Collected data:
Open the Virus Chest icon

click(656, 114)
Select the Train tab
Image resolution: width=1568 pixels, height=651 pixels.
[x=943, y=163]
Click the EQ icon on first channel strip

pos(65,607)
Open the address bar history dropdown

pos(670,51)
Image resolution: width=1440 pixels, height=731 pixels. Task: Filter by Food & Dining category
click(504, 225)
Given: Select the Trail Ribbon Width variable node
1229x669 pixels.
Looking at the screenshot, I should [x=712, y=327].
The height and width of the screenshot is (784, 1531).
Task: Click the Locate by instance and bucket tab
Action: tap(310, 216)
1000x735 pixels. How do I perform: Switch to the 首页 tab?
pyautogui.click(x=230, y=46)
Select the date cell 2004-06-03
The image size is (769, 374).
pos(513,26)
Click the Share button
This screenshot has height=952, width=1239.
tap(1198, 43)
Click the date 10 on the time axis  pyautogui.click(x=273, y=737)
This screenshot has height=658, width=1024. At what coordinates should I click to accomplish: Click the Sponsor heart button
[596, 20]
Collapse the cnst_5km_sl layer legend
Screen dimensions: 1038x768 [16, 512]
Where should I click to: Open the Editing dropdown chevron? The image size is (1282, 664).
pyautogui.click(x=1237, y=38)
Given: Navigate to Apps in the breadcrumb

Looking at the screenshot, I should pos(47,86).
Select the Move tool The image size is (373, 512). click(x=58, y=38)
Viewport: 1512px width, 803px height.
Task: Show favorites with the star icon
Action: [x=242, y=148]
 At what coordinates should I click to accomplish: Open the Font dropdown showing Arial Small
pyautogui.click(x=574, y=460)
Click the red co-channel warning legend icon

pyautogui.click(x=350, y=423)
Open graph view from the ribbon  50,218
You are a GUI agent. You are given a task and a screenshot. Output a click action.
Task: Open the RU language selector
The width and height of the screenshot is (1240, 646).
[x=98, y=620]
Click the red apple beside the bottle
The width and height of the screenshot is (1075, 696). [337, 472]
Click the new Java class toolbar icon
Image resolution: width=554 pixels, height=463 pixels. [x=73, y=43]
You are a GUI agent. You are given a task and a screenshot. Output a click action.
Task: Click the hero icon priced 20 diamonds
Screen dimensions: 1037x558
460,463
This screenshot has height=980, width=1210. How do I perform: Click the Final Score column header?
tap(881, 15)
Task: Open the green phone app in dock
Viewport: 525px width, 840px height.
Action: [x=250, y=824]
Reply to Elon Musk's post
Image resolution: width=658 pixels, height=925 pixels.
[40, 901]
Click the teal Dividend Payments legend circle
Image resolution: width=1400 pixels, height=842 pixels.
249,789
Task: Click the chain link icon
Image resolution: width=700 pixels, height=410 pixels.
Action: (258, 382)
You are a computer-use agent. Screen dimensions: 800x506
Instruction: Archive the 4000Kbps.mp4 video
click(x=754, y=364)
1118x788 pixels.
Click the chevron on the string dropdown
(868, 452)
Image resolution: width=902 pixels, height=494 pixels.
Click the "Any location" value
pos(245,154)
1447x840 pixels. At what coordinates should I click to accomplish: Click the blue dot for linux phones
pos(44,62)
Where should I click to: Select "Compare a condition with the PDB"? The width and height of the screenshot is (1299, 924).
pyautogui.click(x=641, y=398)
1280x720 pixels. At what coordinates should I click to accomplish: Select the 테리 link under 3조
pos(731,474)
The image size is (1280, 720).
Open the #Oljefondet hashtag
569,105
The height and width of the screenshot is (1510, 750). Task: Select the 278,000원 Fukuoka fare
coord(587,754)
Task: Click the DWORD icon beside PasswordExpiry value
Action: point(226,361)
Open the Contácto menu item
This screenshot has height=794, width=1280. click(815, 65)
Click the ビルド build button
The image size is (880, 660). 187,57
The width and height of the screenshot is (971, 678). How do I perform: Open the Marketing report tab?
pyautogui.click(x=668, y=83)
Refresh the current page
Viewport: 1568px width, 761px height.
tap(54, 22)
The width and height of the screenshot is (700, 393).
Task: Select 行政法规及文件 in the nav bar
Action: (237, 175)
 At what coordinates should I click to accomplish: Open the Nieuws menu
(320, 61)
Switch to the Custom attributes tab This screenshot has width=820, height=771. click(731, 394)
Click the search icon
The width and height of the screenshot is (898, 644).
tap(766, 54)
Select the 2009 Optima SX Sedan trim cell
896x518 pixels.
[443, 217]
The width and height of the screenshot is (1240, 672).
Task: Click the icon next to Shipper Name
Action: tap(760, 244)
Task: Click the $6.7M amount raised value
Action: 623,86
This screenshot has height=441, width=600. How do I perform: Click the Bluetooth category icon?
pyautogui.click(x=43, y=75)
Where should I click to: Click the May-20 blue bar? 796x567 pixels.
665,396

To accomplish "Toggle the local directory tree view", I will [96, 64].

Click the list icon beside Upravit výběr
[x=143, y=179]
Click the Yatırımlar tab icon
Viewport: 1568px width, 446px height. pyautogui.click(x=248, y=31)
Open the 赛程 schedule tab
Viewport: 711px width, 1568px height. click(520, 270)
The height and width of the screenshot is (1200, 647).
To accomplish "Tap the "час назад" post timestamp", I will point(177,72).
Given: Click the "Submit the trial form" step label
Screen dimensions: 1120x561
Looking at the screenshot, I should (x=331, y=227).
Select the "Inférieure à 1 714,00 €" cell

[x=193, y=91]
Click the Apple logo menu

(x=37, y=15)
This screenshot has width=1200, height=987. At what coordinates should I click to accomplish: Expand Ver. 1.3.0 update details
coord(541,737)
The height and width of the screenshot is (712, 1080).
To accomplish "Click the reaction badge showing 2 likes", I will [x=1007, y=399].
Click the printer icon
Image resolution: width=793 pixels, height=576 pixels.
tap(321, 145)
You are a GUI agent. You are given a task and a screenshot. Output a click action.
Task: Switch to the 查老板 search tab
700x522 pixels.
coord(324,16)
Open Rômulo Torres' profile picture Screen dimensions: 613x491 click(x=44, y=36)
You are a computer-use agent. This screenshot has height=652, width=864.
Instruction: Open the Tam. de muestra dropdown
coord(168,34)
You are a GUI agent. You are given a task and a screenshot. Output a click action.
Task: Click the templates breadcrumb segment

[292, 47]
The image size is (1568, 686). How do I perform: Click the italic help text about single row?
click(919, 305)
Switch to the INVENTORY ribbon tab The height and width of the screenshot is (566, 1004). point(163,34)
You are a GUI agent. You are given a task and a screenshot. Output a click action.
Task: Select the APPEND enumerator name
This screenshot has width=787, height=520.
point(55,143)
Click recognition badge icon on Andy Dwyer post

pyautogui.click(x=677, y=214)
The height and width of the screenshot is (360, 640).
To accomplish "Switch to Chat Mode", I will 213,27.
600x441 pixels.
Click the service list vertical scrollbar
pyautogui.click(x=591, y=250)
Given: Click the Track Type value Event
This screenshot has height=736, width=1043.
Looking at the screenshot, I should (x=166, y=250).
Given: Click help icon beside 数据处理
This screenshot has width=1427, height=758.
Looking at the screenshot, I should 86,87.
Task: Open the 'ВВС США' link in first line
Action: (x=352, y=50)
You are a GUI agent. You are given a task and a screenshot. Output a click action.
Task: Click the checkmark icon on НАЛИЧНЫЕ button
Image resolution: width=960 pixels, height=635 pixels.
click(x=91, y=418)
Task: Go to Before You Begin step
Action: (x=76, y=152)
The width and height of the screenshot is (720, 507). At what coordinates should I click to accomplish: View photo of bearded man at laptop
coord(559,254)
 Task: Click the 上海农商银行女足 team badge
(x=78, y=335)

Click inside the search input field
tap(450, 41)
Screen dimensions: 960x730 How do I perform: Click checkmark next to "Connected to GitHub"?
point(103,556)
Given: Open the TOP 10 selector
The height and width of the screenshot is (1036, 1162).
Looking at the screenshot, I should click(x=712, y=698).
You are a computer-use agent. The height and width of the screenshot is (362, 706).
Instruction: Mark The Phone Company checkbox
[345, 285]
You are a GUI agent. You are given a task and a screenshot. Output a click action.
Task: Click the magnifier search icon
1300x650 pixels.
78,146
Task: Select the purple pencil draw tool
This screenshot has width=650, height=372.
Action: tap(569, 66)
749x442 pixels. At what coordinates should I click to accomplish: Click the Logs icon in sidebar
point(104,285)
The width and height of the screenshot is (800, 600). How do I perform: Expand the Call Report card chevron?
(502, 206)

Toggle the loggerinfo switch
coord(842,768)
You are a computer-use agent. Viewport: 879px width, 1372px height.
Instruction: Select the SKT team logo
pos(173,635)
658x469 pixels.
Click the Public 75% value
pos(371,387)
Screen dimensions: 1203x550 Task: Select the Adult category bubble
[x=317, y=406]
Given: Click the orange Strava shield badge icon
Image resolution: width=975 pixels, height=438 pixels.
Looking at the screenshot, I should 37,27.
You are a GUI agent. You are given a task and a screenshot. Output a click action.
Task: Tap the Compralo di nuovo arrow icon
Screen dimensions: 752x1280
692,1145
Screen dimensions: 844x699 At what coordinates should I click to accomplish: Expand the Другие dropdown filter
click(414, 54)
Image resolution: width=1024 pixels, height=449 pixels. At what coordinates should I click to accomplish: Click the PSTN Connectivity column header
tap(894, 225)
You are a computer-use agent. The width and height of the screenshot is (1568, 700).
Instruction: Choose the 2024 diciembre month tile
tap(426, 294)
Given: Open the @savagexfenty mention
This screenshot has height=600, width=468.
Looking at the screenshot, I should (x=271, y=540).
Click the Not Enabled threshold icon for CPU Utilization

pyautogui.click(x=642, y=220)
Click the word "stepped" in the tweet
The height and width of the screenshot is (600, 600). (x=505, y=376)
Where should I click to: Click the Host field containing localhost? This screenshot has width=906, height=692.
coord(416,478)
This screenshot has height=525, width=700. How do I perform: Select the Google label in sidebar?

• [WHAT YOU NEED TO DO]
In the records, which lines use the word "will"? Report them.

• [SOLUTION TO THE PROBLEM]
To accomplish "Toggle the local directory tree view", I will [96, 64].
To accomplish "Tap the "час назад" post timestamp", I will point(177,72).
To accomplish "Click the reaction badge showing 2 likes", I will [x=1007, y=399].
To accomplish "Switch to Chat Mode", I will 213,27.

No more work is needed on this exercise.